= Dimitri Uznadze =

Georgian psychologist

Bust of Uznadze at Tbilisi State University

Dimitri Uznadze (დიმიტრი უზნაძე; December 20, 1886 – October 9, 1950) was a Georgian psychologist and professor of psychology, co-founder of the Tbilisi State University (TSU) and of the Georgian Academy of Sciences (GAS).

== Life and works ==

Dimitri Uznadze was born in 1886 to a peasant family, in the small village of Sakara in the province of Kutaisi (Western Georgia).
He was expelled from Kutaisi high school for taking part in the 1905 revolution.
That year he went to Switzerland and then to Germany, where he entered the philosophy faculty of Leipzig University, graduating in 1909. In 1910 he received a PhD degree at the University of Wittenberg (Halle, Germany) for his work Vladimir Solovev: His Epistemology and Metaphysics (1909). He graduated from Kharkiv University in 1913.
Returning home in 1909, from then until 1917 he taught history at the Kutaisi Georgian Gymnasium, and was headmaster of the Sinatle girls' school from 1915 to 1917.

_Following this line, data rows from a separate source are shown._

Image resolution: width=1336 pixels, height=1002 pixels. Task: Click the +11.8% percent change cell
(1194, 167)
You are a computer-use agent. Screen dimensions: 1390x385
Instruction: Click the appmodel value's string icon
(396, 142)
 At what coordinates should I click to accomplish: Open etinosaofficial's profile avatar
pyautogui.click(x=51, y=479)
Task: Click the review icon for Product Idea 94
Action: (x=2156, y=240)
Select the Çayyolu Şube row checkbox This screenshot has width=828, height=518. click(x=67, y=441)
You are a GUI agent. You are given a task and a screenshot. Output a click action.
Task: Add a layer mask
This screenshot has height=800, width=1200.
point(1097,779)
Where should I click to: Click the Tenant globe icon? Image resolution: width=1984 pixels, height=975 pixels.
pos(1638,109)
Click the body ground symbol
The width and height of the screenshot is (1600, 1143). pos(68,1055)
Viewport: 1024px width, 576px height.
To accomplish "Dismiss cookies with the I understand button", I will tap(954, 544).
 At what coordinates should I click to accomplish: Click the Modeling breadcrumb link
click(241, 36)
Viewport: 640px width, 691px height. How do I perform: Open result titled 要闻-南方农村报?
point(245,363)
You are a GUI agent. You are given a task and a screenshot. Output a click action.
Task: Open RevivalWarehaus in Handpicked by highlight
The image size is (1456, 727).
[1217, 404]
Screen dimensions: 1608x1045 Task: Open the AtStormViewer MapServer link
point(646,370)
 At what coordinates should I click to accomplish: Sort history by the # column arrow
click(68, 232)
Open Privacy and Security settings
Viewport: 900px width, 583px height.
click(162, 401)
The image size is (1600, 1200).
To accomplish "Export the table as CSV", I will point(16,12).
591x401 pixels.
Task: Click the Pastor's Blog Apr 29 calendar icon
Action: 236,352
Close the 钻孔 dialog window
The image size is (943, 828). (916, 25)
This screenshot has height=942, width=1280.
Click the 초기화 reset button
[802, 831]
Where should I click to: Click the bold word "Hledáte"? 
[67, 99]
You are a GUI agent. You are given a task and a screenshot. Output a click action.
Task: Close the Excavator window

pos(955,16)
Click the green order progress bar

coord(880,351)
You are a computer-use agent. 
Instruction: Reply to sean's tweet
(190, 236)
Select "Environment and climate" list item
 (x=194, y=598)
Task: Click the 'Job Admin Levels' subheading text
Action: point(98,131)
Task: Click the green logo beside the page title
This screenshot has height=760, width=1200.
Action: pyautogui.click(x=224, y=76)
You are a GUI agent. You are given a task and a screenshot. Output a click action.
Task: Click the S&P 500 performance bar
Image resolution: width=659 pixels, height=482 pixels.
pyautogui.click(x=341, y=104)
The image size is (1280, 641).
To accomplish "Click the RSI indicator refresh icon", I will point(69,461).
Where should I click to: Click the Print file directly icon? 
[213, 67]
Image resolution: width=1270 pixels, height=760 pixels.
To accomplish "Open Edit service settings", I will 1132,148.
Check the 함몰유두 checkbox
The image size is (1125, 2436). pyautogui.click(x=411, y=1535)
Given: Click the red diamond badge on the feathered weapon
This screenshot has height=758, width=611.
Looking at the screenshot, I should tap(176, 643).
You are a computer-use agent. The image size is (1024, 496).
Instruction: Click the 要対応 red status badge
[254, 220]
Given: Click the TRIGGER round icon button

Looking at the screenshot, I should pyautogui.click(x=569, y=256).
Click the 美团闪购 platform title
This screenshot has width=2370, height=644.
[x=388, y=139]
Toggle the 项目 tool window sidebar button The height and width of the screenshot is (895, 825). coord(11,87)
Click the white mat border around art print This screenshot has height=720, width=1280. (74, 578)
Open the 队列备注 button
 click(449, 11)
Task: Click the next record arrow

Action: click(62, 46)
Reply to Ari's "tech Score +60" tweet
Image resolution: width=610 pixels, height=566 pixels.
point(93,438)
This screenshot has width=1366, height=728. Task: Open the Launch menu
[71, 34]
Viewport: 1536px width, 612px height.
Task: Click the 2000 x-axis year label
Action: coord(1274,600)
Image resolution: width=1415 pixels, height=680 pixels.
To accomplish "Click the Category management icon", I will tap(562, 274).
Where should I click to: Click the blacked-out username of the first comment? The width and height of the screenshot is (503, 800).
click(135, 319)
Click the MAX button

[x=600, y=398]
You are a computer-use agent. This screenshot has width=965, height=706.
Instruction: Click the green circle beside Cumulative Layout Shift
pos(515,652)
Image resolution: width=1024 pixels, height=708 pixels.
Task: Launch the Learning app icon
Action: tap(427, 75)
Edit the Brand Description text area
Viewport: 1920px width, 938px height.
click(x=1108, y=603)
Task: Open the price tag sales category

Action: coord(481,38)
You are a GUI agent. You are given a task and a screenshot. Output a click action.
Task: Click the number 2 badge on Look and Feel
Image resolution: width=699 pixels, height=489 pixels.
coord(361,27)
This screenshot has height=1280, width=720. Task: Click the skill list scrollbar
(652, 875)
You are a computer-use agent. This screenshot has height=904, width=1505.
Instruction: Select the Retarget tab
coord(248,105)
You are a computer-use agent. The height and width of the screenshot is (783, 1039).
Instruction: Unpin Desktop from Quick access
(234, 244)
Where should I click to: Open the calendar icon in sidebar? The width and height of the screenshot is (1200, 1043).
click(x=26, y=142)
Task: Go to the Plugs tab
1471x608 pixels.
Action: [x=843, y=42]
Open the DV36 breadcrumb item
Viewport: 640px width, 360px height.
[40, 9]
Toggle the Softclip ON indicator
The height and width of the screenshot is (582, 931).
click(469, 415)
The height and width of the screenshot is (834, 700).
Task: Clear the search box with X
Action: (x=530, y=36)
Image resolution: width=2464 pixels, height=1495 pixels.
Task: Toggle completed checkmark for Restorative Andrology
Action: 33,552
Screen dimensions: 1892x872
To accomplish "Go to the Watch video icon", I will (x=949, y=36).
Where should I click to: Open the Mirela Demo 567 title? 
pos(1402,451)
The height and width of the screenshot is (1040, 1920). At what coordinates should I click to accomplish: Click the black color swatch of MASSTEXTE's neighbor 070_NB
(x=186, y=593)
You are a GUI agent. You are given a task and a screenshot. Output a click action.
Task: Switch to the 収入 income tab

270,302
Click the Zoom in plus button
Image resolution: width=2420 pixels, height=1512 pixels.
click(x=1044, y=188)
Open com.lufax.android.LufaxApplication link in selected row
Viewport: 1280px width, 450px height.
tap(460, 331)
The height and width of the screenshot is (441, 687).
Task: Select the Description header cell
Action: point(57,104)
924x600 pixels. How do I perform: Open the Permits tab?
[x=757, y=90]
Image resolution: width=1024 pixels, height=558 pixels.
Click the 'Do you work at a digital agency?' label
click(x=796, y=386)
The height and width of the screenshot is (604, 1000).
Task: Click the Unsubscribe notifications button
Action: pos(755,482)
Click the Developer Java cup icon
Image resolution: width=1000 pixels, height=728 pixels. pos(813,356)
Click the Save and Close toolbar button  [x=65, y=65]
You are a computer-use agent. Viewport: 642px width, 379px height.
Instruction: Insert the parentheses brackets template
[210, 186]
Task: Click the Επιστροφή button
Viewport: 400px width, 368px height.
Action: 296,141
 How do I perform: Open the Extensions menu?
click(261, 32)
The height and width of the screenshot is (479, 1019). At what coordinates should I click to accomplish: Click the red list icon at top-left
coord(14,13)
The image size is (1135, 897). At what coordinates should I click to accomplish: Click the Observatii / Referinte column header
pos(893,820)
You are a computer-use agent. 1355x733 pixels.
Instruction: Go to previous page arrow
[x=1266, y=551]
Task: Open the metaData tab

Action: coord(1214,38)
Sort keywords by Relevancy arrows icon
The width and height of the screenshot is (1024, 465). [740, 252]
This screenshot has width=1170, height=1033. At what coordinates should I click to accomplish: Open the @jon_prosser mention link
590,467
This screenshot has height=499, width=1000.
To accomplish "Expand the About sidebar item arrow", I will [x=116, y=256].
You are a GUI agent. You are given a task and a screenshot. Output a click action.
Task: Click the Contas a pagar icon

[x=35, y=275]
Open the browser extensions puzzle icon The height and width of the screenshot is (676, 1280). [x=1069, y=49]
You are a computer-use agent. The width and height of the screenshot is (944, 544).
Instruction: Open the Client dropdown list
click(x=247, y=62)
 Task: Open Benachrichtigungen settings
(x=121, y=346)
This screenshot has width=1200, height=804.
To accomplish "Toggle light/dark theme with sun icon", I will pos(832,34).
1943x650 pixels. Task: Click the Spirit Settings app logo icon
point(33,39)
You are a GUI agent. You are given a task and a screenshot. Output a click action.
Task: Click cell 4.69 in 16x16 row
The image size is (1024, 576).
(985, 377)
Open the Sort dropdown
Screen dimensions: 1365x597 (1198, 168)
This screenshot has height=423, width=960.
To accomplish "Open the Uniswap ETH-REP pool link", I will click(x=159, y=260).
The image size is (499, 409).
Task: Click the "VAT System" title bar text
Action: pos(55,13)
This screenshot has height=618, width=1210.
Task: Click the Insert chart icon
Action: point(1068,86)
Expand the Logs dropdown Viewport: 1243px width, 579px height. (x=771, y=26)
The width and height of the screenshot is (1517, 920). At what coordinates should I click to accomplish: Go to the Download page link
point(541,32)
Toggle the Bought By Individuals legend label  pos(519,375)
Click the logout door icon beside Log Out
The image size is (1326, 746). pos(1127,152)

After the October Revolution, Uznadze helped establish the Tbilisi State University (TSU). From 1918 to 1950, Uznadze was Professor and Head of the Department of Psychology of TSU.

In 1935 he received Dr.Sci. degree in Psychology.
In 1941 he co-founded the Georgian Academy of Sciences (GAS). From 1941 to 1950 he was first Director of the Institute of Psychology of the GAS (now the Uznadze Institute of Psychology).
In 1946 Uznadze received title of Meritorious Science Worker of Georgia.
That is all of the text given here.